Но такое огромное дело надо вести вперед не узкими, едва протоптанными тропинками отдельных кружков. Ему нужна широкая, столбовая дорога. По ней маршрут — целая эпопея! Ведь это же — возрождение, на новых началах, и непременно рука об руку с мировым социализмом, всего того, что было бессмертным, начиная с самых исходных фаз нашего движения, всего, ныне оболганного и высмеянного народничества. Оно должно восстановить в новом блеске имена Герцена, Чернышевского, Добролюбова, Лаврова, Михайловского, в лице их продолжателей, исполнителей их предначертаний — тех, чьи имена еще скрыты в тумане грядущего... Нет, те друзья, которые вас предостерегали от поспешных, случайных решений, тысячу раз правы. Первые торопливые промахи могут скомпрометировать всё дело.
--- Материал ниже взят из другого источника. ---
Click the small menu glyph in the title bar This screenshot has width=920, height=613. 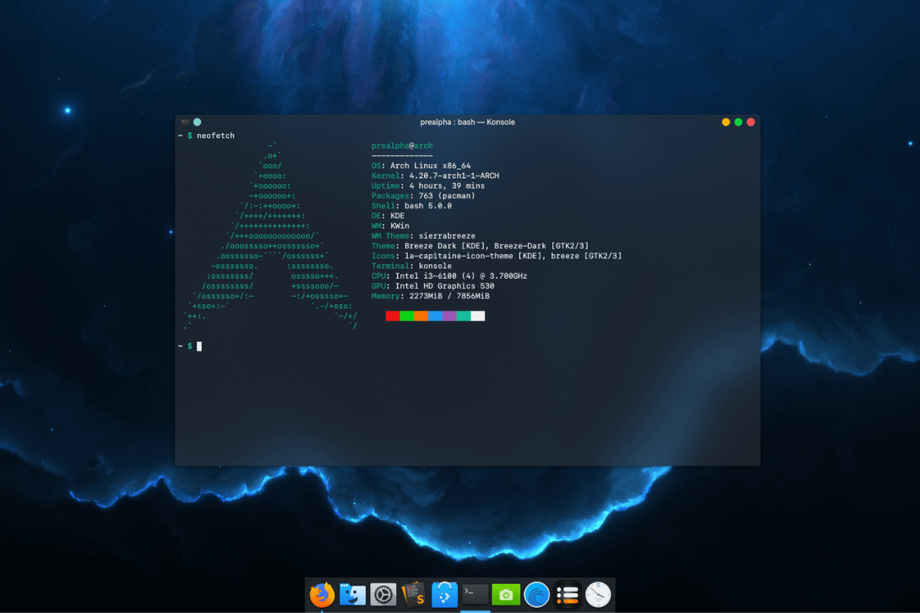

{118} Житловский и его сотрудники — почти сплошь милейшие люди, но разве это — дееспособная организация, способная вынести на своих плечах ответственность за такое дело? У нас в Париже есть, правда, такая заслуженная организация, как Группа Старых Народовольцев с Петром Лавровичем Лавровым во главе; он один — настоящая Мекка эмиграции. В Лондоне есть «фонд вольной русской прессы» с Волховским, Шишко, Чайковским, Лазаревым — тоже не последними ветеранами нашего дела; там же есть военно-революционная газета «Накануне» Эспера Серебрякова — наше наследие от военного отдела Исполнительного Комитета Народной Воли. Есть в их орбитах и отдельные эмигранты из партии В.С.П.С. — «всякий сам по себе». Беда только в том, что между всеми этими группами связи нет, если не считать — увы! кое-каких старых эмигрантских счетов, трений и недоразумений. Вот почему в старые меха новое вино вливать не следует. Крестьянское дело надо ставить отдельно, как нейтральное по отношению к их счетам и объединительное по существу... Разве я не прав?